* _PROBLEM SET_
**A.** According to the Camiro Micro Bolter project description, which company designed and manufactured the Camiro Micro Bolter?
**B.** Repeat a passage from the Camiro Micro Bolter project description word for word, starting at "Moving material" and ending at "down the invitation.".
**C.** Write what comes next in the Camiro Micro Bolter project description, picking up after its final sentence.
── PASSAGE PROVIDED
PROJECT
Camiro Micro Bolter
Customer: Vale Inco’s Coleman Mine
About The Project
The mining industry has an enviable record of overcoming engineering challenges, but one challenge that has baffled equipment designers and engineers until now is how to install a six- or eight-foot bolt in an eight-foot high drift using mechanized equipment. For an industry that relies on advanced technology for just about everything else, the use of hand-held jacklegs and stopers for the installation of ground support in narrow vein mines stands out as a throwback to an earlier era.
Now, this puzzle too has finally been solved following the successful trial of the so-called Camiro Micro Bolter at Vale Inco’s Coleman Mine in January. Designed and manufactured by Medatech Engineering Services of Collingwood, the Camiro Micro Bolter was championed by mining engineer Eric Hinton, a self-avowed advocate of mechanized equipment for micro mines. Hinton doesn’t buy into the mantra that bigger is always better, insisting “there are a lot of mines around the world that actually require much smaller equipment.
“We’ve backed miners away from the face by using larger equipment, but the larger equipment also requires larger openings and that meant that if the orebody narrowed significantly, you couldn’t really chase it anymore because there’d be too much waste.”
Moving material
Hinton, a former Inco employee currently employed by Golder Associates in Winnipeg, doesn’t blame the equipment manufacturers. It’s the mining companies themselves that have pushed for bigger machines. The priority, he said, has been moving more material. Appropriately sized loaders and production drills are available for narrow vein mining, but no one was pushing for a micro bolter, so Hinton called Medatech president Rob Rennie in late 2007 to take on the task. A mechanical engineer and former head of Maclean Engineering, a company widely known for larger format mechanized bolting equipment, Rennie at first turned down the invitation.
────
── COLLECTED DATA
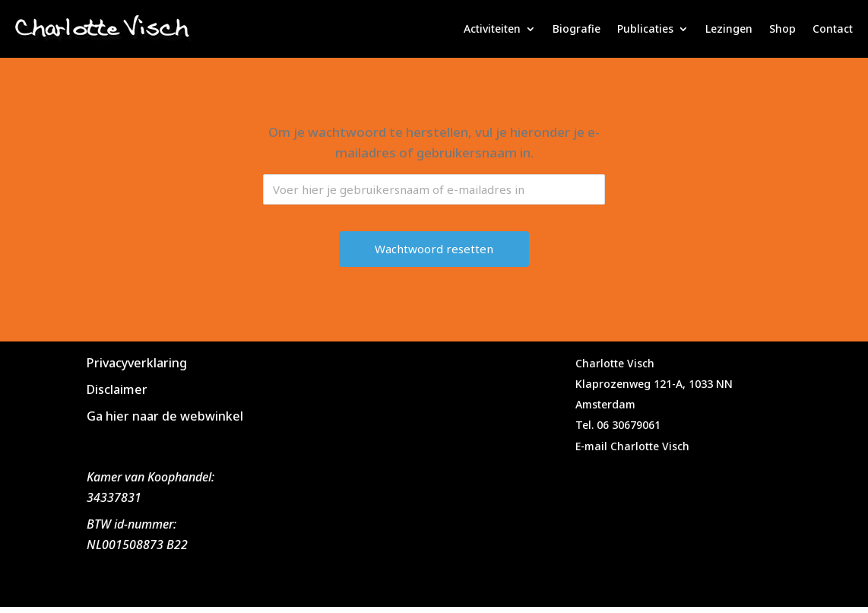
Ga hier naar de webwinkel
────
* _RESPONSES PER TASK_
**A.** Medatech Engineering Services of Collingwood.

**B.**
Moving material
Hinton, a former Inco employee currently employed by Golder Associates in Winnipeg, doesn’t blame the equipment manufacturers. It’s the mining companies themselves that have pushed for bigger machines. The priority, he said, has been moving more material. Appropriately sized loaders and production drills are available for narrow vein mining, but no one was pushing for a micro bolter, so Hinton called Medatech president Rob Rennie in late 2007 to take on the task. A mechanical engineer and former head of Maclean Engineering, a company widely known for larger format mechanized bolting equipment, Rennie at first turned down the invitation.

**C.**
“In my previous career at Maclean Engineering, we built a micro bolter for Falconbridge, but they insisted on a certain speed on the ramp which demanded a lot of horsepower. The criterion to go that fast and have the thing mobile completely blew it out of the scope of what would fit in the working headings. As engineers, we made a few mistakes too, so when I was called and asked to do this, I said no, it can’t be done.”
Days later, he had a change of heart. Rennie was in the midst of doing some work for a diamond drill manufacturer and had designed some specialty components that struck him as being a possible solution for a micro bolter. He picked up the phone, called Hinton and agreed to put some ideas on paper. Hinton then called another old friend, Charlie Graham, managing director of Camiro, a Sudbury-based mining industry organization that manages applied, collaborative research. Graham persuaded Vale Inco, Xstrata, Barrick Gold, HudBay Minerals, Breakwater Resources and Teck Cominco to fund the project and the rest is history.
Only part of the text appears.